Todos los insecticidas son eficaces para todos los insectos.
Recuerda, los insectos o hexápodos son los que tienen seis patas.
Los que no sean insectos serán otros "bichos" y merecerán un producto específico para ellos. Por ejemplo, no matarás un caracol o una araña roja con insecticida.
Lo que sucede es que unos insectos son más difíciles de controlar que otros. Según sus hábitos se diseña el insecticida añadiéndole otros productos que pueden potenciar su eficacia contra una plaga determinada. También los modos y frecuencias de aplicación pueden diferir según el insecto de que se trate.
Pero en general, cualquier insecticida vale para cualquier insecto con tal de que entre en su organismo. Por ello hay que aplicarlos bien y buscar productos que se degraden con cierta facilidad con el fin de no contaminar tanto.

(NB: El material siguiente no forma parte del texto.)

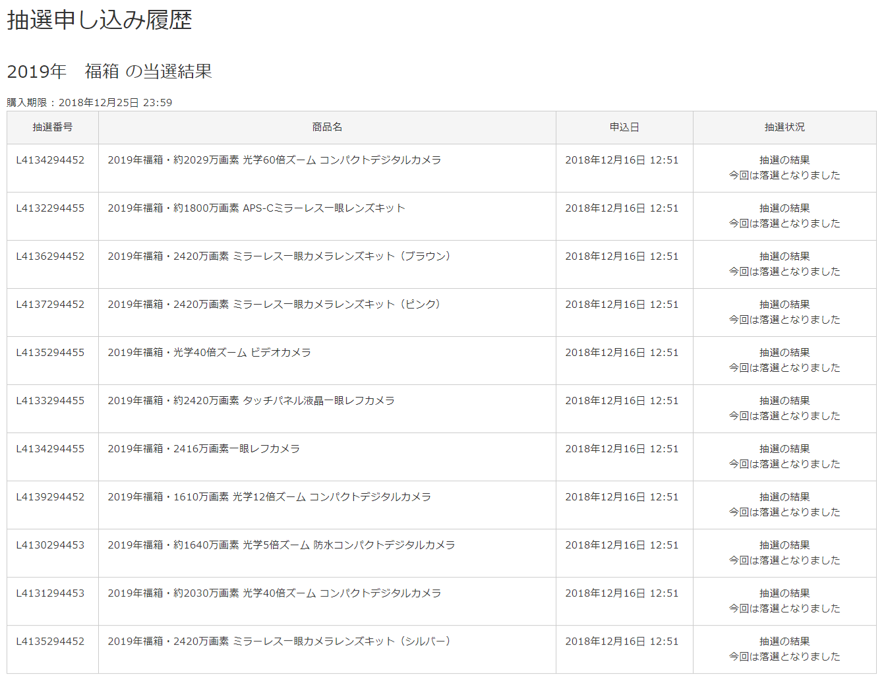Click the 抽選申し込み履歴 page heading
The width and height of the screenshot is (888, 685).
pyautogui.click(x=100, y=20)
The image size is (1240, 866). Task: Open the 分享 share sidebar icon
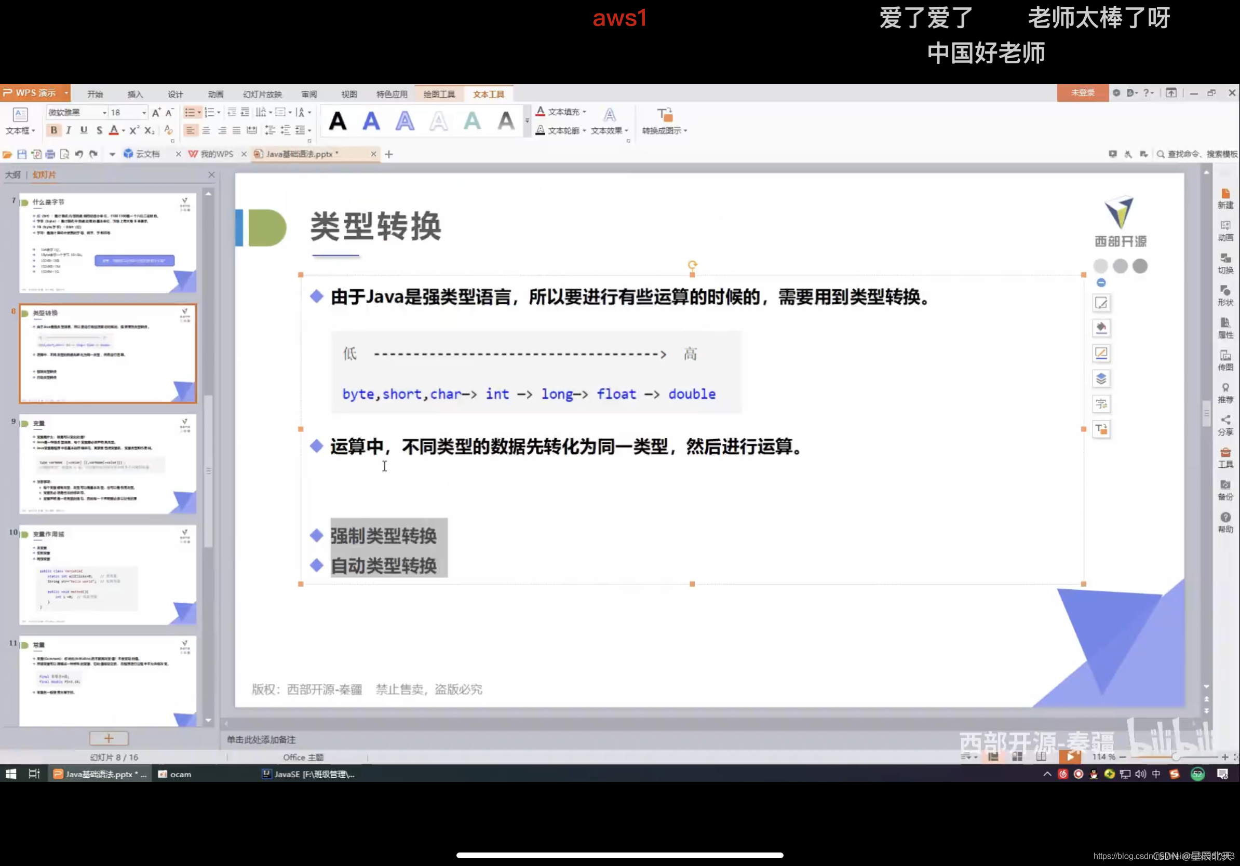[x=1225, y=425]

Por ejemplo, los piretroides se degradan en unos dos o tres días con la luz, el imidacloprid en una semana aproximadamente y el dimetoato tarda mucho más. Para según que plagas los piretriodes pueden resultar ineficaces por tanto habría que pasar al escalón superior.
La potencia de las armas empleadas debe ser proporcional al enemigo. No hay que estar echando bombas atómicas por un desgraciado pulgón.